We’ve been trying to set up our universal analytics to big query connector for months now and i keep running into issues. A quick description of our situation:

We have a custom report that uses a custom dimension which is unique for every session. This means for some days we have upwards of 60K rows per day that need to be synched.

Now here is the issue:
Originally i thought to get all the data (since January 2020) i set “replication start date” to 2020-01-01 and the sync mode to dedup+history.
This works fine for the initial refresh. For every subsequent refresh however (which i set to daily and experimented with 3 times a day as well) there are a lot of rows missing in the days since the initial sync. I have read somewhere (can’t find the link) that this is somehow related to the “cursor field” ga_date and ambiguity therein. If i don’t use ga_date however (which could be an option), dedup + history is not possible anymore as i can’t set a different cursor.

I then tried the following:

  1. go back to full refresh overwrite. This is not an option because the query is way too big to repeat daily. It takes over a day each time and is not efficient enough.

  2. Do a simple append. It leads to even more problems than the dedup + history version. Some rows are missing while others are doubled now (which i could of course clean up but the missing rows are still an issue)

  3. manually or automatically reset the “replication start date” to 30 days ago and use full overwrite. This deletes even the older entries from the destination database and is therefore also not useful unless there is a way to somehow ONLY overwrite data newer than 30daysago. and keep the older data in the destination but i can’t find that anywhere

The only solution i see is to somehow manually change the lookback window. The google reporting api has a method for that but unfortunately it doesn’t seem to be a valid input in airbyte.

I’m all out of ideas and would love some help here

Hi @liomm, you are correct that the problem lies in the cursor field: I’ve seen this issue come up with this connector before and it looks like the ga_date field is not granular enough to work correctly in your case. Could you give me an example of what that field looks like?
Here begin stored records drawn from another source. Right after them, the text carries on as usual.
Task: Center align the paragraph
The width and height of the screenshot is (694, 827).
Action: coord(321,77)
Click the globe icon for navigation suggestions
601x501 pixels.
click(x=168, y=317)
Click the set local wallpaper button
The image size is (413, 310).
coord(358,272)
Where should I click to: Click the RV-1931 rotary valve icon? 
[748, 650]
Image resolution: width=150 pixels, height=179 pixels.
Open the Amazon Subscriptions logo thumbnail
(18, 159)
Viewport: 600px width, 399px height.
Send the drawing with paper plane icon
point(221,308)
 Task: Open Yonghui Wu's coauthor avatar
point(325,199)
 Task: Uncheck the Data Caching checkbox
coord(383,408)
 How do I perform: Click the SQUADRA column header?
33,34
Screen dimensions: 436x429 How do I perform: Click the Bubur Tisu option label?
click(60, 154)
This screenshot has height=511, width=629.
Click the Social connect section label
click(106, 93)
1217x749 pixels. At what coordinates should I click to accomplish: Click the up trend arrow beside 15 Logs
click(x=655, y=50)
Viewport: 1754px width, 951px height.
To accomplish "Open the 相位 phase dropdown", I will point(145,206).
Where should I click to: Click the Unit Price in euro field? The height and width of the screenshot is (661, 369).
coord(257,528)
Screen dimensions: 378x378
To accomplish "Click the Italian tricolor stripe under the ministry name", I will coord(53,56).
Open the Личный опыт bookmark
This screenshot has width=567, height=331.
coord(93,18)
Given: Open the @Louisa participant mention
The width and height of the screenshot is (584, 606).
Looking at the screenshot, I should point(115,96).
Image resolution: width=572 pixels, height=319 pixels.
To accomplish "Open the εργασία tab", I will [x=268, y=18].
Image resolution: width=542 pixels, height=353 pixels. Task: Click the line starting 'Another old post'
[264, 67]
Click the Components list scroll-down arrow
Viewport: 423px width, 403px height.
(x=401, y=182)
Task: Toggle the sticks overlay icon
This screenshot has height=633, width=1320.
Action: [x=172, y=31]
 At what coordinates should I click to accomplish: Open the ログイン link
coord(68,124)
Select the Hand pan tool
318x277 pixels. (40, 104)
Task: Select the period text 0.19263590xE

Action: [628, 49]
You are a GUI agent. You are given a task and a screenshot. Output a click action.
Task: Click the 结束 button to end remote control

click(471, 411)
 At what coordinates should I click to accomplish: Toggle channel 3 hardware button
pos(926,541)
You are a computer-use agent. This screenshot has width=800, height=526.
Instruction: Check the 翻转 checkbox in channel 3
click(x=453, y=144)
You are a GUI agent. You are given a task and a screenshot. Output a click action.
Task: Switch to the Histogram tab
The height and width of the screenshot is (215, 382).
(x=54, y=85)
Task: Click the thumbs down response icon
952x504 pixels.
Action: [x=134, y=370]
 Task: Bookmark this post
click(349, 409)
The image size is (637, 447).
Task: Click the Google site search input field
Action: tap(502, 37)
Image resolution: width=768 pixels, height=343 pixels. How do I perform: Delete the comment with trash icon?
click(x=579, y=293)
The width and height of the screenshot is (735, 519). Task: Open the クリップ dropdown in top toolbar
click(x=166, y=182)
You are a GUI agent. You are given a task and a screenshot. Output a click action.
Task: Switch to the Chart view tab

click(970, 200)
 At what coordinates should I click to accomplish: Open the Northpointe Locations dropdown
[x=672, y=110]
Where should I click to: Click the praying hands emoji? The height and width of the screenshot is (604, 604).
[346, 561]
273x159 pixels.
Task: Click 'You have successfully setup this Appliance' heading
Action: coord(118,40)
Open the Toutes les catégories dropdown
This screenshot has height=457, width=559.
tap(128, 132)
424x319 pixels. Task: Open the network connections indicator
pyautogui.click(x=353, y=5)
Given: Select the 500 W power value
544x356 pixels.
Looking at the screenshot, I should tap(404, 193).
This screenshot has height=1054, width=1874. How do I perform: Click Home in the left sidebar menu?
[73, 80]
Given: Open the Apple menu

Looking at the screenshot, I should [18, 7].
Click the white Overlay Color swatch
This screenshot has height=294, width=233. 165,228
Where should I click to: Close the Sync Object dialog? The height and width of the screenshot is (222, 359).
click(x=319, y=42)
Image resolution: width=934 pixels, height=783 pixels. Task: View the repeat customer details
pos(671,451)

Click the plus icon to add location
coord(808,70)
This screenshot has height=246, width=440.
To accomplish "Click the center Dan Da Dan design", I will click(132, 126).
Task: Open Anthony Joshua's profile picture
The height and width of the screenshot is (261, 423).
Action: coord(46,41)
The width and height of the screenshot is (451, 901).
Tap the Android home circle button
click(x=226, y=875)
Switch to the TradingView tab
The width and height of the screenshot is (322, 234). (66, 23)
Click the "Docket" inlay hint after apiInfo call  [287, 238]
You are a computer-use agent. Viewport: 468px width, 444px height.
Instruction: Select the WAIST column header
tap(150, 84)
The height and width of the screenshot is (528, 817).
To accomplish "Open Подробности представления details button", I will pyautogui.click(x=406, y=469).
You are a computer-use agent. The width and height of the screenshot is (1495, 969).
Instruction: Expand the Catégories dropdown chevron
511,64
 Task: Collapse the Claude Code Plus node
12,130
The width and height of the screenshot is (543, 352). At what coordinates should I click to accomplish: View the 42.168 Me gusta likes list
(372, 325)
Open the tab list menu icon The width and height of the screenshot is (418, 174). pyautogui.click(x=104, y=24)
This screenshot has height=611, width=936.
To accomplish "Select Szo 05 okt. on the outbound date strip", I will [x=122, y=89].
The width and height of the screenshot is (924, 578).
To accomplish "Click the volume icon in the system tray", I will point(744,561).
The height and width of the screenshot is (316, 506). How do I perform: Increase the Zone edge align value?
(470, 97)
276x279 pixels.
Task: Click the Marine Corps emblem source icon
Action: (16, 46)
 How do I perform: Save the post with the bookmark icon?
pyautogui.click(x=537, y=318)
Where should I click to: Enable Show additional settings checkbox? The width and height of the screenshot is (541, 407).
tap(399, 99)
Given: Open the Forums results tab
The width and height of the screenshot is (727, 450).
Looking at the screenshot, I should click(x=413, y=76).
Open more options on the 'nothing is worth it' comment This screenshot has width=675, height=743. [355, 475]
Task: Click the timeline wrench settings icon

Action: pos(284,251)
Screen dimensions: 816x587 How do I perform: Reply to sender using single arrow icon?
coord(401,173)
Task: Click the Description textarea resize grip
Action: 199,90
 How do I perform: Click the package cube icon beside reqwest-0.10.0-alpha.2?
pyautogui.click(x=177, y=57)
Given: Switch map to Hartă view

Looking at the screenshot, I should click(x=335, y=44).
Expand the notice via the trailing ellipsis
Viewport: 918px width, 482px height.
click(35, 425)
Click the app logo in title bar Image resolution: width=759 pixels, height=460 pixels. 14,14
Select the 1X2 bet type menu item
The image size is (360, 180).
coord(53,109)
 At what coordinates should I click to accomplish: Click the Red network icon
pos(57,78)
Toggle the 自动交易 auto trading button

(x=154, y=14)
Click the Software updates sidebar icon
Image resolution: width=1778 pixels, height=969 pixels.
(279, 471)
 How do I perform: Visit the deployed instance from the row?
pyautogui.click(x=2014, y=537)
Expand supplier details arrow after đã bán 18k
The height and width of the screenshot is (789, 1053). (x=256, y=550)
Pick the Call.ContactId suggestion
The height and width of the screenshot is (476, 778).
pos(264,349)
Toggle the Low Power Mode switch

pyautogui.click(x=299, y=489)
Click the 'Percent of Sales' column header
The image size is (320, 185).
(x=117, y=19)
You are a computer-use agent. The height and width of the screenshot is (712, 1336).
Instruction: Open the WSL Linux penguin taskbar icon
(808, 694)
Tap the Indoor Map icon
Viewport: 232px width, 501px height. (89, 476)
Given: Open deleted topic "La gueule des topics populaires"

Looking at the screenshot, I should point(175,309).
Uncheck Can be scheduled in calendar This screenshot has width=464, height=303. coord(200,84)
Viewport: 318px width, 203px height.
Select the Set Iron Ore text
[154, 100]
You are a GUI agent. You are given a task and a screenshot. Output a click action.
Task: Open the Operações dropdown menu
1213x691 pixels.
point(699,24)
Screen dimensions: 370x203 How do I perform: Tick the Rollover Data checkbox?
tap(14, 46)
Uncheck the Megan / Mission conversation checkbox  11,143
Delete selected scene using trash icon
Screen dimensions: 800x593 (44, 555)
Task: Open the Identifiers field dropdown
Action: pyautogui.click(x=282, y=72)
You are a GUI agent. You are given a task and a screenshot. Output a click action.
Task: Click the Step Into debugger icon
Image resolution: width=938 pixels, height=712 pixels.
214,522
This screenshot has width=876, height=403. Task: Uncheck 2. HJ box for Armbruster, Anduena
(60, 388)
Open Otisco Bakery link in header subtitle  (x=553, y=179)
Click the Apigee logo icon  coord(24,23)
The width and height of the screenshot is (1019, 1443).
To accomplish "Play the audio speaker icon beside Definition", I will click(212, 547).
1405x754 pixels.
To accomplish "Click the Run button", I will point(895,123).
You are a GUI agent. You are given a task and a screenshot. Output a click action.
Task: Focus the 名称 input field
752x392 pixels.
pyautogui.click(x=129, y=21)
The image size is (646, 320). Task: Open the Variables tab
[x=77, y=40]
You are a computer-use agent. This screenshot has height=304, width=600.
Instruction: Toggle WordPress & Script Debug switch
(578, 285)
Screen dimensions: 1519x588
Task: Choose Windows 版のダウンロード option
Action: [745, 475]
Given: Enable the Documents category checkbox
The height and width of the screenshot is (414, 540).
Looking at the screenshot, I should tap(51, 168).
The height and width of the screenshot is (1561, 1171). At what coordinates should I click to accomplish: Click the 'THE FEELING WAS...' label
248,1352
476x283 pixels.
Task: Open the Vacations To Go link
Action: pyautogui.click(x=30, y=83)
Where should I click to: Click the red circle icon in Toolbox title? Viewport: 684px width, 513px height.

If it does not include a timestamp, I suggest you open a feature request to add it.

Regarding the lookback window:
We’ve got an issue open for that:
https://github.com/airbytehq/airbyte/issues/17030

I know this isn’t the solution you’re looking for, but I think the best way forward is adding granularity to that field and putting a PR in for the other open issue. If you’ve got time to contribute, please feel free!

What is the best solution you found so far now?
I am doing the same and facing a lot of issues when the table gets to have in destination end.

I am trying to pull till 2007
what is the best sync method you think?

given that UA is deprecated now this particular issue is not relevant anymore as there’s no more new data to be expected.

Thus a full refresh would be the only reasonable approach.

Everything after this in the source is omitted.